The couple married in 1963, with Kamala born in 1964 and her sister Maya two years later.
Within eight years they were divorced and living in different cities, the girls staying with their mother.
The original relationship between father and daughter “came to an abrupt halt in 1972,” Harris wrote in a 2019 article about the family’s Jamaican heritage.
“After a hard-fought custody battle in the family court of Oakland, California,” he said, the judge imposed a settlement based on “the false assumption that fathers cannot handle parenting.”
Nevertheless, he said, “I persisted, never giving up on my love for my children or reneging on my responsibilities as their father.”
That jibed with Fazzari’s impressions. He noted that a scholarly tome Harris published in 1978 – Capital Accumulation and Income Distribution–was dedicated to young Kamala and Maya.

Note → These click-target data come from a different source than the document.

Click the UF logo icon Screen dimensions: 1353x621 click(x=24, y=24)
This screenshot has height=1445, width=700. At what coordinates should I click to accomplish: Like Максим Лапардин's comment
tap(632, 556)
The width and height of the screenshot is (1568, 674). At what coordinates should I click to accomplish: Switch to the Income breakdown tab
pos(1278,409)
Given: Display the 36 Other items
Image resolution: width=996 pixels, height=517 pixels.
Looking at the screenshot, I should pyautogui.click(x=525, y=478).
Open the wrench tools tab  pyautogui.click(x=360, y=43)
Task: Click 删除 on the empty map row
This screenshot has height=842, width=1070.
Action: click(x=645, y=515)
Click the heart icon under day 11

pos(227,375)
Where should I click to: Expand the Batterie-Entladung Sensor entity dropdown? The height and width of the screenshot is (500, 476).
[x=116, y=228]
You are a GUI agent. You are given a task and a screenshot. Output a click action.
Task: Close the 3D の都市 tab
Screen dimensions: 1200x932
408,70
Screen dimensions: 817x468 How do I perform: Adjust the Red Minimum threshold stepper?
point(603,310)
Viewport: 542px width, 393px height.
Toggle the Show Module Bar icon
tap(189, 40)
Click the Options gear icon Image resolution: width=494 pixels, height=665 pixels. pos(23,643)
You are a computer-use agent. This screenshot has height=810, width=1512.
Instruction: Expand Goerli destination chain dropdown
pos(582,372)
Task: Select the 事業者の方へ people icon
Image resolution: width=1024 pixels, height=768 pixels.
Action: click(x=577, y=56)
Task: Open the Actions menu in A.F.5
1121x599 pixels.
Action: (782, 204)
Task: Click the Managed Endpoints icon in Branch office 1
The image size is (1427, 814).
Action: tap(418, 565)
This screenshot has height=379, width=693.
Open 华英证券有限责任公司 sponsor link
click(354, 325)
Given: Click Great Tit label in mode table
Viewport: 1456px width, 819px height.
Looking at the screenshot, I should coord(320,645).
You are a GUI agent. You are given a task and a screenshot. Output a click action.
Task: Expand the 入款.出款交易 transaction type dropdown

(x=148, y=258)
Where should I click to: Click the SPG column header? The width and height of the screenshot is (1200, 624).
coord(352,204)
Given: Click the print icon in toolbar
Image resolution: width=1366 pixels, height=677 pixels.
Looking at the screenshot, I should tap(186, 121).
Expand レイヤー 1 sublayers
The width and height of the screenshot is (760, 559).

But with her comment to the New Yorker about Donald’s absences after the divorce, Kamala Harris’s niece Meena hinted at more complexities. And Shyamala’s brother, Gopalan Balachandran, told the Times that his sister was so angry after the split she refused even to talk to Donald.
Regardless, the vice president’s family narrative usually diverts at this point into a tale of how a single mother raised two daughters while pursuing an academic career as a breast cancer researcher, which included a stint at McGIll University when Kamala was in high school. The vice president also has a Canadian aunt and uncle, Chinni and Shankar Subash.